> On Apr 19, 2019, at 4:58 AM, Kevin Kenny <kevin.b.ke...@gmail.com> wrote:
> 
> Part of that is that as our population has grown, so have our
> settlements, to where we have to give greater respect to the
> boundaries between them.
> 


> The administrative boundaries do, of course give rise to corner cases.

Where I lived in San Diego is is the “unincorporated” area of Grossmont / Mt 
Helix, and my location was outside the city, only in the county of San Deigo. 

La Mesa absorbed the old “Grossmont” post office and the entire area is covered 
by the La Mesa Postal code 91941, though it is not in the city. 

Mt Helix - Casa De Oro is a recognized census place, and Grossmont is an (old) 
recognized place, but all are served by the La Mesa post office. the water 
service, the postal service, the school districts, and the city boundaries are 
all different. 

none of this affects the tagging of villages and other residential areas. Those 
boundaries and postal address are something else entirely. 

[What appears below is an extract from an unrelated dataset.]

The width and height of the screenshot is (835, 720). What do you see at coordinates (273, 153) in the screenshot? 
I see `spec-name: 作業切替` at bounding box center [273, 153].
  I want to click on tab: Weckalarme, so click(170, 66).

trying to relate “post offices” to an actual city or address is very difficult. 
the village/neighborhood/hamlet of “Grossmont” is not  a valid city for the 
USPS, but is still a named location (in OSM and other GIS services) - and 
should be mapped as the appropriate town/village/hamlet/quarter etc), not 
place=locality. 

But when you have named places that have no residents (so not a village) but 
hold some local or greater meaning (such as the stations of Mt Fuji) and are 
more than the geologic or man made feature that gave them their name (the 
stations were originally building names, but now they are are much more 
important navigation aids for hikers, even when the buildings are gone), 
place=locality is the solution. 

all of the old names and old villages make mapping more difficult (every 3 
blocks there is a new “quarter” here in Japan! it is so dense!), but please do 
not equate place mapping as somehow dependent on postal addressing boundaries.